TASK BRIEF
Copy the listing below line for line, starting at its first line and ending with the line that has "Given: Select the" in it. Add nothing.

GIVEN DATA

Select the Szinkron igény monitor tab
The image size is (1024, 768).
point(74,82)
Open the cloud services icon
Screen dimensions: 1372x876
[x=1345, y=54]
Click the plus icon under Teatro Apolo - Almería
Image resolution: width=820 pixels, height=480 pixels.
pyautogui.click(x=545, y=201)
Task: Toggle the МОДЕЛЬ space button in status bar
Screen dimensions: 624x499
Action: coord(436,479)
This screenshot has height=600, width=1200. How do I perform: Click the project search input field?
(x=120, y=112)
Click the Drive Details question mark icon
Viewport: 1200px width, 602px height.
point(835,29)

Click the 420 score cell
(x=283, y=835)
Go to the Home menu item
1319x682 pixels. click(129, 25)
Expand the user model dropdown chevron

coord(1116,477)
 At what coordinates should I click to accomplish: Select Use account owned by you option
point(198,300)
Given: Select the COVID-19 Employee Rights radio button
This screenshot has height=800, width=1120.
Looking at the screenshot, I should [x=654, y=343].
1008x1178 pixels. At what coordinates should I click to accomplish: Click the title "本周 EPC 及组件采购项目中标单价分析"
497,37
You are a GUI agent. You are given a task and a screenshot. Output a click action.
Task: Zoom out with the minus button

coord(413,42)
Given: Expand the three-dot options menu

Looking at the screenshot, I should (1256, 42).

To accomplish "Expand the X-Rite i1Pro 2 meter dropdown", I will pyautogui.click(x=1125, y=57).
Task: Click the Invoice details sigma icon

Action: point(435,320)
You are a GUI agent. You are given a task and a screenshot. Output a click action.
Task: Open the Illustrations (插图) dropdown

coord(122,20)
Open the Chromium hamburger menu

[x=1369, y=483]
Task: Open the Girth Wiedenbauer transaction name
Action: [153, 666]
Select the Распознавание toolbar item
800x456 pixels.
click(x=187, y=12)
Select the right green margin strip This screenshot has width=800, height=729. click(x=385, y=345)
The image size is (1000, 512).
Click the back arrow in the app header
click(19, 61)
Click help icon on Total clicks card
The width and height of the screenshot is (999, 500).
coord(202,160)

YOUR SOLUTION
Select the Szinkron igény monitor tab
The image size is (1024, 768).
point(74,82)
Open the cloud services icon
Screen dimensions: 1372x876
[x=1345, y=54]
Click the plus icon under Teatro Apolo - Almería
Image resolution: width=820 pixels, height=480 pixels.
pyautogui.click(x=545, y=201)
Task: Toggle the МОДЕЛЬ space button in status bar
Screen dimensions: 624x499
Action: coord(436,479)
This screenshot has height=600, width=1200. How do I perform: Click the project search input field?
(x=120, y=112)
Click the Drive Details question mark icon
Viewport: 1200px width, 602px height.
point(835,29)

Click the 420 score cell
(x=283, y=835)
Go to the Home menu item
1319x682 pixels. click(129, 25)
Expand the user model dropdown chevron

coord(1116,477)
 At what coordinates should I click to accomplish: Select Use account owned by you option
point(198,300)
Given: Select the COVID-19 Employee Rights radio button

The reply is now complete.